### [DATA]
========================================
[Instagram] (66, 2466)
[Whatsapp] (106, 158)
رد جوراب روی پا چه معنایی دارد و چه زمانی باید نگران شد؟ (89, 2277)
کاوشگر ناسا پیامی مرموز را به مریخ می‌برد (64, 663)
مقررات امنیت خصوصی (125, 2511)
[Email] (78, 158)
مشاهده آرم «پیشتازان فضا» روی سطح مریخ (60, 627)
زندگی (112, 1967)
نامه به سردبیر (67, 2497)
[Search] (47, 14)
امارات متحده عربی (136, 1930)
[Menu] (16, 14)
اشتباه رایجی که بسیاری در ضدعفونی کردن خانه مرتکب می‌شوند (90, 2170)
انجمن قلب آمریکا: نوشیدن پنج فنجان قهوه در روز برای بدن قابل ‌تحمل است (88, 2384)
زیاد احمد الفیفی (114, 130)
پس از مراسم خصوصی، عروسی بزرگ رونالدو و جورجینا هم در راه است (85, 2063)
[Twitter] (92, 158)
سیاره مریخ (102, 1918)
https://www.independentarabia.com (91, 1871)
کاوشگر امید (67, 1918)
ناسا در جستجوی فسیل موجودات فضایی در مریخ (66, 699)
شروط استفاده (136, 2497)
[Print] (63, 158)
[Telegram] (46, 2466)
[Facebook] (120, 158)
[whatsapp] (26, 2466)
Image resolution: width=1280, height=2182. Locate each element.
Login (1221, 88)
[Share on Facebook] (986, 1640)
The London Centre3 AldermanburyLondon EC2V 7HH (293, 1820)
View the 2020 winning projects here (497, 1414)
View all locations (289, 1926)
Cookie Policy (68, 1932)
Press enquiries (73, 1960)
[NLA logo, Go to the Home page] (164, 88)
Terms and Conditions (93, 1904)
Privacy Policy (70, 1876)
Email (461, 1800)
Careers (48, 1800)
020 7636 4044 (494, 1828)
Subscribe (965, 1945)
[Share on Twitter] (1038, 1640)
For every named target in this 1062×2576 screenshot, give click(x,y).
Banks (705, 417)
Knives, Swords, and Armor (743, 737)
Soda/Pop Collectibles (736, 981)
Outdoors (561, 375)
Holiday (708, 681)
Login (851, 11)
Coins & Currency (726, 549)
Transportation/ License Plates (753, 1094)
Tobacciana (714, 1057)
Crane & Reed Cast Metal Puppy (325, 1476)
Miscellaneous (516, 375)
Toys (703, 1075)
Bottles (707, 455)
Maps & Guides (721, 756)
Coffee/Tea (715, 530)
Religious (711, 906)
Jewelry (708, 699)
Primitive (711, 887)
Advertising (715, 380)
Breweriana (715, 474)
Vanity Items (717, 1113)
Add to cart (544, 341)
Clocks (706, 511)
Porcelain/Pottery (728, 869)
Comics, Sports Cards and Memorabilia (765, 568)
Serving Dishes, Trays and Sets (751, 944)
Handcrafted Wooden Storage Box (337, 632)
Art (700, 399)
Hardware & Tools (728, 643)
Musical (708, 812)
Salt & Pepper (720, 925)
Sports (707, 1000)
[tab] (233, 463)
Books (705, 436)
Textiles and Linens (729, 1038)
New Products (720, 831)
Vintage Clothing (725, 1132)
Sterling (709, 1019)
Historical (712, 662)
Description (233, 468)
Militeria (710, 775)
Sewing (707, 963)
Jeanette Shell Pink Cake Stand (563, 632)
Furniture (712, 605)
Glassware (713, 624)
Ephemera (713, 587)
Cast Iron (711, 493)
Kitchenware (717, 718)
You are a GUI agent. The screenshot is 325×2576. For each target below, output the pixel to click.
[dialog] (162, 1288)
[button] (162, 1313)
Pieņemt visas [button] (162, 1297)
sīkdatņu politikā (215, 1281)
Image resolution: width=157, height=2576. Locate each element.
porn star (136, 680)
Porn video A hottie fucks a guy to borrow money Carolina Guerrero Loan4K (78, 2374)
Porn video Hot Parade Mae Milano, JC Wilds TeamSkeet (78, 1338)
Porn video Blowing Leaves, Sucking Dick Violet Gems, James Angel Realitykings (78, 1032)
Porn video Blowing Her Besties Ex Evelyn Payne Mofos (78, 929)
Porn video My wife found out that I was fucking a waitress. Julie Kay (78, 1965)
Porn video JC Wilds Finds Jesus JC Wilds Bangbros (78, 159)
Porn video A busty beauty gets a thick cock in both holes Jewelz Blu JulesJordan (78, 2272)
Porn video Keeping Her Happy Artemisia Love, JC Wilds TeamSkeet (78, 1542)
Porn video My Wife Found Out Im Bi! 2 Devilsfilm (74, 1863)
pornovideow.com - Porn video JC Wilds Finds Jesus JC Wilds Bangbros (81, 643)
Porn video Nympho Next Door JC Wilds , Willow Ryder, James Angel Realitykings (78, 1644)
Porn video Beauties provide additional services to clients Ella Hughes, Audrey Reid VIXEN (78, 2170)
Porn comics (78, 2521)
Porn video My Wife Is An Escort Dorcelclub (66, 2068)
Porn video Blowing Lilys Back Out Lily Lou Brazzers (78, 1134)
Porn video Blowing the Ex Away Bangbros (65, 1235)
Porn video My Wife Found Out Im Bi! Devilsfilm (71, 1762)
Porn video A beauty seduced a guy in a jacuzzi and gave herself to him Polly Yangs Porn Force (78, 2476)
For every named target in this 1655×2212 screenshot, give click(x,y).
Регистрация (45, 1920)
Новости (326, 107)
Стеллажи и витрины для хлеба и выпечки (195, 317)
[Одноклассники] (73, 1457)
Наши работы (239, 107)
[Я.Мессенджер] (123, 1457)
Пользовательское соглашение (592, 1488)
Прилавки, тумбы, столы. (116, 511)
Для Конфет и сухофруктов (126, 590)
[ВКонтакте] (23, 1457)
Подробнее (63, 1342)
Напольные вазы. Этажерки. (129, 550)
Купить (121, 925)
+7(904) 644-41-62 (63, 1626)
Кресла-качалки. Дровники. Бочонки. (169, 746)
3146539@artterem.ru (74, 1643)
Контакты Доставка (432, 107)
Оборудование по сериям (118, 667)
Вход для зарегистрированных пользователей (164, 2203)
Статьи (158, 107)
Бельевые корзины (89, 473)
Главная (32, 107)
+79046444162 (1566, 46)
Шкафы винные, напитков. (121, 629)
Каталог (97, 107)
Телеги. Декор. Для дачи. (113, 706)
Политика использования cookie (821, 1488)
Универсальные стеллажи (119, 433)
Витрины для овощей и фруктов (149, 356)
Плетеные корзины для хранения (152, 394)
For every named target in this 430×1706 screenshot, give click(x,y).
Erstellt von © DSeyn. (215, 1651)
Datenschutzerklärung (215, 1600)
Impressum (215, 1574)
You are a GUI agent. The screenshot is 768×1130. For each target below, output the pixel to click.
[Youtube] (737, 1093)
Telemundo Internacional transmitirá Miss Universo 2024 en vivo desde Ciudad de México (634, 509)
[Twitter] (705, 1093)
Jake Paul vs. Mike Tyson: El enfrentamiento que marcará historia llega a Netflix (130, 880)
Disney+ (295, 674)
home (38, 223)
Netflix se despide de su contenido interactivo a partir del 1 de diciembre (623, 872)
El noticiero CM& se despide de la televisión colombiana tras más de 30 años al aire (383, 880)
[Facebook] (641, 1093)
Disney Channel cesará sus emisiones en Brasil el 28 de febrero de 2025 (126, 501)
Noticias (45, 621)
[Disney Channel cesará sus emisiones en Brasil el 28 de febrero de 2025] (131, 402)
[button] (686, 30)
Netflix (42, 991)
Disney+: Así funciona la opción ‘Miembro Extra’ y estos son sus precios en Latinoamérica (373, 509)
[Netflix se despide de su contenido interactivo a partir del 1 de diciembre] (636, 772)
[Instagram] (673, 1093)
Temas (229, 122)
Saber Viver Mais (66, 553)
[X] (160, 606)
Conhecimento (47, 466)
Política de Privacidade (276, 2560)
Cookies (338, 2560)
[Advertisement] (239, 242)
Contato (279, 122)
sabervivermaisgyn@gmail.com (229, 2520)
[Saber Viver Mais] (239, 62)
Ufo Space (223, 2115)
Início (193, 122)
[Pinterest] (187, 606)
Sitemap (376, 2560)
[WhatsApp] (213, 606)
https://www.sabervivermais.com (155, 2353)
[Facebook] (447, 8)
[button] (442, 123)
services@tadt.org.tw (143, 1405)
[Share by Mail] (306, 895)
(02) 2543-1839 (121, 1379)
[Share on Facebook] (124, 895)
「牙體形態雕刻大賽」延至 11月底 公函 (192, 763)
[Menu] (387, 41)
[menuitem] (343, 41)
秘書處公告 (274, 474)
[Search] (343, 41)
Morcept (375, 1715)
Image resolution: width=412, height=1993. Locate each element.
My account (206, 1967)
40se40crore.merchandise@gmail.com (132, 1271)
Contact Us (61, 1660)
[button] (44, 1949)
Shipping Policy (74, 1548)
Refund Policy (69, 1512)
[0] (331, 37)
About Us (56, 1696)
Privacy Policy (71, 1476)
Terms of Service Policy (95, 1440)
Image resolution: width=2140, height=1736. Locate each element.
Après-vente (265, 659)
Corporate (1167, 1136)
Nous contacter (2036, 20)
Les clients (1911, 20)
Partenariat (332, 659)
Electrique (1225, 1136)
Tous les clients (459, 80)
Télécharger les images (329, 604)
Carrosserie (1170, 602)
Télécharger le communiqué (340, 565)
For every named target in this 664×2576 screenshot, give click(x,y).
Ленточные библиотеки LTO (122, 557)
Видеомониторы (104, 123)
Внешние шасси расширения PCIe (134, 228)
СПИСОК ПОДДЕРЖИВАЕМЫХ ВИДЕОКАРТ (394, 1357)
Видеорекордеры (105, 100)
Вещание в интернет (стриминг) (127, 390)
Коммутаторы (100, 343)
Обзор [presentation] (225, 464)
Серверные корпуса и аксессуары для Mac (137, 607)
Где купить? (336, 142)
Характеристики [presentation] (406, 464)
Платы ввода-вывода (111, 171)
========================================
### [WHAT THE TASK REQUIRES]
Keeping every character as it is, restate the lines above that run from the line with "Porn video A hottie" through the line with "Porn video Blowing the", both included, and nothing else.

### [WRITTEN RESPONSE]
Porn video A hottie fucks a guy to borrow money Carolina Guerrero Loan4K (78, 2374)
Porn video Hot Parade Mae Milano, JC Wilds TeamSkeet (78, 1338)
Porn video Blowing Leaves, Sucking Dick Violet Gems, James Angel Realitykings (78, 1032)
Porn video Blowing Her Besties Ex Evelyn Payne Mofos (78, 929)
Porn video My wife found out that I was fucking a waitress. Julie Kay (78, 1965)
Porn video JC Wilds Finds Jesus JC Wilds Bangbros (78, 159)
Porn video A busty beauty gets a thick cock in both holes Jewelz Blu JulesJordan (78, 2272)
Porn video Keeping Her Happy Artemisia Love, JC Wilds TeamSkeet (78, 1542)
Porn video My Wife Found Out Im Bi! 2 Devilsfilm (74, 1863)
pornovideow.com - Porn video JC Wilds Finds Jesus JC Wilds Bangbros (81, 643)
Porn video Nympho Next Door JC Wilds , Willow Ryder, James Angel Realitykings (78, 1644)
Porn video Beauties provide additional services to clients Ella Hughes, Audrey Reid VIXEN (78, 2170)
Porn comics (78, 2521)
Porn video My Wife Is An Escort Dorcelclub (66, 2068)
Porn video Blowing Lilys Back Out Lily Lou Brazzers (78, 1134)
Porn video Blowing the Ex Away Bangbros (65, 1235)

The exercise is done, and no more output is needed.